Frage: Sie haben den Grünen vorgeworfen, ihre Flüchtlingspolitik sei ein „Konjunkturprogramm für die AfD“. Ist das der vorherrschende Ton am Verhandlungstisch?

Lindner: Ich halte nichts von diplomatischen Nebelkerzen. Die Bundestagswahl hat eine deutliche Sprache gesprochen. Wer verhindern will, dass die politische Landschaft sich auf Dauer ändert, muss Ordnung in der Einwanderungspolitik schaffen. Die Grünen hatten uns zuvor übrigens in die Nähe von Donald Trump gerückt, ohne dass wir in Tränen ausgebrochen wären. Wir werden nämlich trotzdem weiter Zweifel anmelden an der physikalischen Machbarkeit grüner Energiepolitik. Denn es ist nichts gewonnen, wenn wir Kohlekraftwerke in Deutschland abschalten, um anschließend Kohlestrom aus Polen zu importieren oder Kernenergie aus Frankreich. Wir erwarten kommende Woche von den Grünen Vorschläge, die in der Praxis umsetzbar sind.

Frage: Erleben Sie Unterhändler, die eher zum Scheitern als zum Gelingen dieser Koalition beitragen wollen?
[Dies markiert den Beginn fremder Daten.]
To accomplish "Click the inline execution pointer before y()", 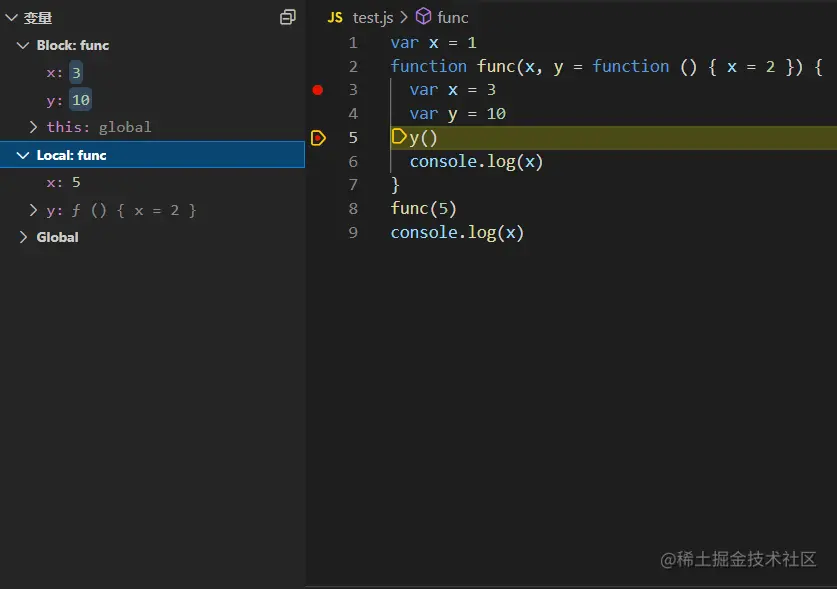I will 399,137.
Lindner: Nein, so jemanden sehe ich nicht. Aber es gibt unterschiedliche Rollen. Peter Altmaier, dem Chef des Bundeskanzleramts, merkt man an, dass er sich schon lange mit den Grünen beschäftigt hat. Als stark nehme ich Alexander Dobrindt wahr. Er hat als Vorsitzender der CSU-Landesgruppe enorm an politischem Gewicht gewonnen. Ich habe großen Respekt vor Cem Özdemir und Katrin Göring-Eckardt. Sie haben vielleicht die schwierigste Aufgabe von allen, denn sie verhandeln einerseits mit Union und FDP, andererseits mit den Flügeln ihrer eigenen Partei. Bemerkenswert ist, dass der öffentlich als moderat geltende Robert Habeck den eigenen Verhandlungsführern dabei oft in die Parade fährt.
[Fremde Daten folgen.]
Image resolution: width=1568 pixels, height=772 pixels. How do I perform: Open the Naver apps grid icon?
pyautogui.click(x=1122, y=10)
Frage: Sie haben Kanzlerin Merkel gar nicht erwähnt. Prägt sie die Verhandlungen nicht?

Lindner: Die Frau Bundeskanzlerin steuert den Prozess und sucht den Ausgleich zwischen den unterschiedlichen Positionen.

Frage: Genügt das denn?

Lindner: Ich bin nicht eingeweiht in die Verhandlungstaktik der CDU-Vorsitzenden. Angela Merkel hat bei vielen EU-Gipfeln gezeigt, dass sie über eine besondere taktische Klugheit in Verhandlungsprozessen verfügt. Klar muss aber sein: Eine Koalition wird nicht deshalb entstehen, weil am Ende alle erschöpft sind und ein Zwang zur Einigung suggeriert wird.

Frage: Was ist die größte Hürde für Jamaika?

Lindner: Für die FDP kommt es auf drei Punkte an. Erstens: die Bildung. Wir brauchen mehr gesamtstaatliche Verantwortung, wenn wir die Qualität steigern, digitale Methoden in die Praxis bringen und das lebensbegleitende Lernen stärken wollen. Das Kooperationsverbot muss fallen, der Bund muss Bildungsstandards setzen und kontrollieren. Wenn die Länder sich aus Eigeninteresse dagegen sperren, bekommen sie vom Bund zukünftig eben keinen Euro mehr. Geld nur gegen Qualität, schlage ich vor.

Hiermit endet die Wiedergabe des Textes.